Bartolomé San Juan, un minero muerto. Susana San Juan, hija de un minero muerto en las minas de La Andrómeda. Veía claro. “Tendré que ir allá a morir”, pensó. Luego dijo:
—Le he dicho que tú, aunque viuda, sigues viviendo con tu marido, o al menos así te comportas; he tratado de disuadirlo, pero se le hace torva la mirada cuando yo le hablo, y en cuanto sale a relucir tu nombre, cierra los ojos. Es, según yo sé, la pura maldad. Eso es Pedro Páramo.
—¿Y yo quién soy?
—Tú eres mi hija. Mía.

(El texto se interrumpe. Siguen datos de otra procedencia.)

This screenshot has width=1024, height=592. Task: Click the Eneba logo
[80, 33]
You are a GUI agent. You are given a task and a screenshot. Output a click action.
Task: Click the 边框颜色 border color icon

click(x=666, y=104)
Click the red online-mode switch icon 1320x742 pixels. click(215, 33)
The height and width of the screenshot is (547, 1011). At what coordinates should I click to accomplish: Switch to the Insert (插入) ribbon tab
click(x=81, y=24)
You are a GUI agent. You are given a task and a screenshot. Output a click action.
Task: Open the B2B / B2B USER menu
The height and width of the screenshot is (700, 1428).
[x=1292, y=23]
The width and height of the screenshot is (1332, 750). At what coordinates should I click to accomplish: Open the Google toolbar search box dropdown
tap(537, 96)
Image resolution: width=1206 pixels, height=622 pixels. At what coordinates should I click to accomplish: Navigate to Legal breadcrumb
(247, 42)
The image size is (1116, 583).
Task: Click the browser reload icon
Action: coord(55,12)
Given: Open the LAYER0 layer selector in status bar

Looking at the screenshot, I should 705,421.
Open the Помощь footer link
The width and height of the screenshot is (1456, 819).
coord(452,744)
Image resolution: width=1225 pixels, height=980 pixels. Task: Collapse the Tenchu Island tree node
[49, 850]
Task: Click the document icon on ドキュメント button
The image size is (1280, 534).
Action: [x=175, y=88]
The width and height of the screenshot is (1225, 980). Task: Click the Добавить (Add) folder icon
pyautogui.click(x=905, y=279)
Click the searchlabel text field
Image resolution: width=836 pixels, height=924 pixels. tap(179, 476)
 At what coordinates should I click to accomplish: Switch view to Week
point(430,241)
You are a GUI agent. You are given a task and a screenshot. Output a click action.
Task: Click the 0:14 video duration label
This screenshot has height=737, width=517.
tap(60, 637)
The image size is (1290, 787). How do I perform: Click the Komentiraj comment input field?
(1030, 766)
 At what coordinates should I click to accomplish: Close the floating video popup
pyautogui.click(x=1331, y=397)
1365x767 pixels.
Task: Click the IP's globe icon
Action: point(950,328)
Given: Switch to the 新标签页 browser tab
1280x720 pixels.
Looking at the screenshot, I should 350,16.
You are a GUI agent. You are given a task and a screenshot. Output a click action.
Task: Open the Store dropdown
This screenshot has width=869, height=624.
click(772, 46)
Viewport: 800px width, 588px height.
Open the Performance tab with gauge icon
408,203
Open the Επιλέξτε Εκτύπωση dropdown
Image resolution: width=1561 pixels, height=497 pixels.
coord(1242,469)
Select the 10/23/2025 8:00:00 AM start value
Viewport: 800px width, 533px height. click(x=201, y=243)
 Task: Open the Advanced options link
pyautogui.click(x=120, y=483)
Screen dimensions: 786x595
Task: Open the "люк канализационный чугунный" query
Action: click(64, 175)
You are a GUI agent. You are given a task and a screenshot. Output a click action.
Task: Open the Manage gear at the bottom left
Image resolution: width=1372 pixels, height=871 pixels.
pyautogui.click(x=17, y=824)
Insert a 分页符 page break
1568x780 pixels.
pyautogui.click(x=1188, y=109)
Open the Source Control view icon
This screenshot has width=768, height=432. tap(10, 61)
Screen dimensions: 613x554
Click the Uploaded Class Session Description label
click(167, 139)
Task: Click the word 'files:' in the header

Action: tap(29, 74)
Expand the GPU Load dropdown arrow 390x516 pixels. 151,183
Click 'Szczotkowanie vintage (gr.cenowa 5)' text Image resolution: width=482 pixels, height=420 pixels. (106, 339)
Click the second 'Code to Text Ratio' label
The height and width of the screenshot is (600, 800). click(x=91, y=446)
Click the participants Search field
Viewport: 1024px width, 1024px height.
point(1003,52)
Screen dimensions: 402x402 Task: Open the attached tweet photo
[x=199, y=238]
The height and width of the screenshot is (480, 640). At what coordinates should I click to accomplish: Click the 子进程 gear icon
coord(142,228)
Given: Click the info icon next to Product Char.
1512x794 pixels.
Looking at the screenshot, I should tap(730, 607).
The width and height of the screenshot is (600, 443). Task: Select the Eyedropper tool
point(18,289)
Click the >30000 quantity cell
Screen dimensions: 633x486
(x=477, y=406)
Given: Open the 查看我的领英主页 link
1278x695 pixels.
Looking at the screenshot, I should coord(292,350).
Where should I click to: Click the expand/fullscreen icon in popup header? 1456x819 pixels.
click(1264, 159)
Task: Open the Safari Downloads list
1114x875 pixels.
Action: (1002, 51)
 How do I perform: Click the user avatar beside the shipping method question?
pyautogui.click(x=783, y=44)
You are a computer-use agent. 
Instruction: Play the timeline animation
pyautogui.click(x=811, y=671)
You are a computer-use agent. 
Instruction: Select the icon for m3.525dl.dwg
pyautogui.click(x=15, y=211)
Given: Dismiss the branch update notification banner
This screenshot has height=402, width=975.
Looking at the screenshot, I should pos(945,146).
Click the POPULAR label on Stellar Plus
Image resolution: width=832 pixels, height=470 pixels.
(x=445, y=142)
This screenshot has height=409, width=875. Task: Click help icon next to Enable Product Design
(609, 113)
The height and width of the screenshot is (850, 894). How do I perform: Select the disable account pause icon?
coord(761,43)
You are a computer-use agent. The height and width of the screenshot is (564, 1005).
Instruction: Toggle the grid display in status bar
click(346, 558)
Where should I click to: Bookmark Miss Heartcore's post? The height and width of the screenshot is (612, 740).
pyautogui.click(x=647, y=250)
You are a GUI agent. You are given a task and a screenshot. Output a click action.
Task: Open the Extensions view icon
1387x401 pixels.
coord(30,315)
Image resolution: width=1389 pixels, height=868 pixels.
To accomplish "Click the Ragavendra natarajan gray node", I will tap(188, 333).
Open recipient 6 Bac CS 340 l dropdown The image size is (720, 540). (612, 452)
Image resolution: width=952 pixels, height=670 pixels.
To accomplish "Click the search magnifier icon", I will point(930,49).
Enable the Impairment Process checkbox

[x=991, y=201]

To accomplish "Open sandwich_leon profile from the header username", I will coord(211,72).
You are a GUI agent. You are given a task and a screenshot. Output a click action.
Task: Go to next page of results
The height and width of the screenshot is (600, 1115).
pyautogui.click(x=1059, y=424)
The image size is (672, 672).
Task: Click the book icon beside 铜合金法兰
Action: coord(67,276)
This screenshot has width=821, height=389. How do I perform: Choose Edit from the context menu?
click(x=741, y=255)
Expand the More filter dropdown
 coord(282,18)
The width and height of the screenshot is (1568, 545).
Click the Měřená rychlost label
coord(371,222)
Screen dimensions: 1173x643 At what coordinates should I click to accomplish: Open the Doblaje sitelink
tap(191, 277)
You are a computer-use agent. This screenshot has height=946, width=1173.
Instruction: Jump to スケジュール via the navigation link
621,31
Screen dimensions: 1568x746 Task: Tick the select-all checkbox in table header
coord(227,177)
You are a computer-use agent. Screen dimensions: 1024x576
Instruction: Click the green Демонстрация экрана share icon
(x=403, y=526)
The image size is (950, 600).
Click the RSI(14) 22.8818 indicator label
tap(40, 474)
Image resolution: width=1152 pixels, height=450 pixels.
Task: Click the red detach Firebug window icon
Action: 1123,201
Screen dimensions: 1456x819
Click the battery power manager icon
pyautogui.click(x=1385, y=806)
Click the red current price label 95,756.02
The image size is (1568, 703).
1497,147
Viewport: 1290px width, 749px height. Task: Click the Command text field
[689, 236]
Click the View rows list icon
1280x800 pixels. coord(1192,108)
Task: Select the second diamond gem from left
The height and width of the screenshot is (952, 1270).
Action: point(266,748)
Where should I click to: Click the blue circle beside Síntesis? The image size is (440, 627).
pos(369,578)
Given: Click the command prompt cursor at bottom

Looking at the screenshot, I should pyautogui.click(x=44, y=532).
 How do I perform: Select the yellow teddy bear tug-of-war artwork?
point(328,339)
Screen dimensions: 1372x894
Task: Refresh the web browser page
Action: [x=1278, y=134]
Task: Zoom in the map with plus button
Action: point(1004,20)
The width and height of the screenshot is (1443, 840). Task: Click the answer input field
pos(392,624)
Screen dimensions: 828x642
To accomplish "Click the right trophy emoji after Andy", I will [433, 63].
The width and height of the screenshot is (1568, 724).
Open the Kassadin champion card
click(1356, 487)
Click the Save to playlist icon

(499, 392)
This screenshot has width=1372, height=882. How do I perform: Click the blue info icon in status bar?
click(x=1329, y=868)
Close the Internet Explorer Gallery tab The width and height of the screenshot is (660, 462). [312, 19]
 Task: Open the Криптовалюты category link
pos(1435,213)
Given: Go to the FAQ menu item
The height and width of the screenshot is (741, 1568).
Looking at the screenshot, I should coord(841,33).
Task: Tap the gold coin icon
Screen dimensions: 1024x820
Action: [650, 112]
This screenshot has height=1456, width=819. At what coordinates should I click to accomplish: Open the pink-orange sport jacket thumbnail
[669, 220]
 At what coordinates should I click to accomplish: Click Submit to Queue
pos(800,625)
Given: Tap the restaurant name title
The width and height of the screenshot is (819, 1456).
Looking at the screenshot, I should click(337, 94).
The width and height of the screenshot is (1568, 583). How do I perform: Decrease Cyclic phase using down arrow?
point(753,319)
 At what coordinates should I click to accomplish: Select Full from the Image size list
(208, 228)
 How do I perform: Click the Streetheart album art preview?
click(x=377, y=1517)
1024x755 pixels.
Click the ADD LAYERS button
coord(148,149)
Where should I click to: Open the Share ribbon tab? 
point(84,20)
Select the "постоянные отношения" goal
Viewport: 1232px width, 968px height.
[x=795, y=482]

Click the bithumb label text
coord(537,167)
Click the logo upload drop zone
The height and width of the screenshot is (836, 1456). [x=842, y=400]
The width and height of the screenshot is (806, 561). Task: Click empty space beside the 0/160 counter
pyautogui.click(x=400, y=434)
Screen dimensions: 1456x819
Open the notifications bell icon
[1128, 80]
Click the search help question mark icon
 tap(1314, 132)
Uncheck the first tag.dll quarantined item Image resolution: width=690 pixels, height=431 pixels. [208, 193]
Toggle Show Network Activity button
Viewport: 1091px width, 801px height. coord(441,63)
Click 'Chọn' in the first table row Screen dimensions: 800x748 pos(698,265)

Hija de Bartolomé San Juan.
En la mente de Susana San Juan comenzaron a caminar las ideas, primero lentamente, luego se detuvieron, para después echar a correr de tal modo que no alcanzó sino a decir:
—No es cierto. No es cierto.
—Este mundo que lo aprieta a uno por todos lados, que va vaciando puños de nuestro polvo aquí y allá, deshaciéndonos en pedazos como si rociara la tierra con nuestra sangre. ¿Qué hemos hecho? ¿Porqué se nos ha podrido el alma? Tu madre decía que cuando menos nos queda la caridad de Dios. Y tú la niegas, Susana. ¿Porqué me niegas a mí como tu padre? ¿Estás loca?
—¿No lo sabías?
—¿Estás loca?
—Claro que sí, Bartolomé. ¿No lo sabías?
4
—¿Sabías, Fulgor, que ésa es la mujer más hermosa que se ha dado sobre la tierra? Llegué a creer que la había perdido para siempre. Pero ahora no tengo ganas de volverla a perder. ¿Tú me entiendes, Fulgor? Dile a su padre que vaya a seguir explotando sus minas. Y allá... me imagino que será fácil desaparecer al viejo en aquellas regiones adonde nadie va nunca... ¿No lo crees?
—Puede ser.
—Necesitamos que sea. Ella tiene que quedarse huérfana. Estamos obligados a amparar a alguien ¿No crees tú?
—No lo veo difícil.
—Entonces andando Fulgor, andando.
—¿Y si ella lo llega a saber?
—¿Quién se lo dirá? A ver, dime, aquí entre nosotros dos, ¿quién se lo dirá?
—Estoy seguro que nadie.
—Quítale el “estoy seguro que”. Quítaselo desde ahorita y ya verás como todo sale bien. Acuérdate del trabajo que dio dar con La Andrómeda. Mándalo para allá a seguir trabajando. Que vaya y vuelva. Nada de que se le ocurra acarrerar con la hija. Ésa aquí se la cuidamos. Allá estará su trabajo y aquí su casa adonde venga a reconocer. Díselo así, Fulgor.
—Me vuelve a gustar como acciona usted, patrón, como que se le están rejuveneciendo los ánimos.